Eugene Classen, Sprinter im Rollstuhl auf der Tarternbahn (Foto: Celeste Klopper)
Viele Athleten in Südafrika trainieren unter harten Bedingungen.Bild: C. Klopper

Ehe sich Sportler wie Jonathan Ntutu für die Paralympischen Spiele qualifizieren und unter die Fittiche des Olympischen Komitees kommen, müssen sie meist eine lange Durststrecke durchqueren - vor allem finanziell.
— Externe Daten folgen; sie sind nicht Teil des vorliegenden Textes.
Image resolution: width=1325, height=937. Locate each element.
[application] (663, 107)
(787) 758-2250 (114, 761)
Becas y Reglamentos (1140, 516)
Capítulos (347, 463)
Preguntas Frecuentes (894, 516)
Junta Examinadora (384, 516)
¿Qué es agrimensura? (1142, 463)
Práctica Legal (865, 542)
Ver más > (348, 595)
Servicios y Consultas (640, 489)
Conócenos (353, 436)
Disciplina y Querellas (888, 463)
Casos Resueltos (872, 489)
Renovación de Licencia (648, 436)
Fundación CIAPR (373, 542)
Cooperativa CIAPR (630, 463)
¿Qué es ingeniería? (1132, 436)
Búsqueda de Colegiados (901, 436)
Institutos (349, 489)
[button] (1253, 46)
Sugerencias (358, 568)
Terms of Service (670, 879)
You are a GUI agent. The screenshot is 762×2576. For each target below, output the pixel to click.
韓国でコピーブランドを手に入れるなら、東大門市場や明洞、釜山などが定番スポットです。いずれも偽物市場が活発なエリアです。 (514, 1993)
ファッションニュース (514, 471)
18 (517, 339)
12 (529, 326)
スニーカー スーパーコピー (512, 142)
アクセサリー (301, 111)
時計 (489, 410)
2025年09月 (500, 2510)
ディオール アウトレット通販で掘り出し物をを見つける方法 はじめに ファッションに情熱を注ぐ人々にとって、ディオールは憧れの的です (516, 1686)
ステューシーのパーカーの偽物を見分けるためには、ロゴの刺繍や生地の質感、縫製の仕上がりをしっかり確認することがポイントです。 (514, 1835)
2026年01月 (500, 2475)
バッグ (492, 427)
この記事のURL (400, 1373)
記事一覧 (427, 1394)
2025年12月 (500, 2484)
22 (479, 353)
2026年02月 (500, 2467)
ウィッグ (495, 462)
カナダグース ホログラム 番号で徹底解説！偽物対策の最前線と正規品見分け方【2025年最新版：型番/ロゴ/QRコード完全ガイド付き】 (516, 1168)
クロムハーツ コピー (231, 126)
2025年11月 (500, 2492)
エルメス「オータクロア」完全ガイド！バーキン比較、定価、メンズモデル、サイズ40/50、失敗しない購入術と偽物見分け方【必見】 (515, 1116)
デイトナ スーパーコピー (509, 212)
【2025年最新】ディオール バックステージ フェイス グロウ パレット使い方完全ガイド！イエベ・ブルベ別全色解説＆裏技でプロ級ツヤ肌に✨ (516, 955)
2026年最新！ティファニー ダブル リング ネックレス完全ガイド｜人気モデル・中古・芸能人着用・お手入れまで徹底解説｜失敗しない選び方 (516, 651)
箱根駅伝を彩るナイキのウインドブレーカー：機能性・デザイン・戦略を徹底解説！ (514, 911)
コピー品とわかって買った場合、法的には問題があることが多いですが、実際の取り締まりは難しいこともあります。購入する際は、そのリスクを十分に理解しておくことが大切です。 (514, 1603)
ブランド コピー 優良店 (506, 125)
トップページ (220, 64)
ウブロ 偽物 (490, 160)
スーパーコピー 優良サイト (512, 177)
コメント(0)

Die Suche nach Sponsoren ist die größe Herausforderung - für behinderte und nichtbehinderte Sportler.

Jonathan Ntutu hofft, dass die jüngsten Olympia-Erfolge seiner Landsleute positiv abfärben: "Leichtathletik ist generell keine so große Sache in Südafrika, aber jetzt mit den Siegen von Wayde van Niekerk und Caster Semenya zeigen Sponsoren Interesse an Leichtathletik, und ich hoffe, dass der paralympische Sport davon auch profitiert." Eine positive Nachricht gibt es schon: Das südafrikanische Olympische Komitee hat angekündigt, dass die paralympischen Sportler bei Medaillen-Gewinnen dieselbe Prämie erhalten sollen wie ihre Olympia-Kollegen.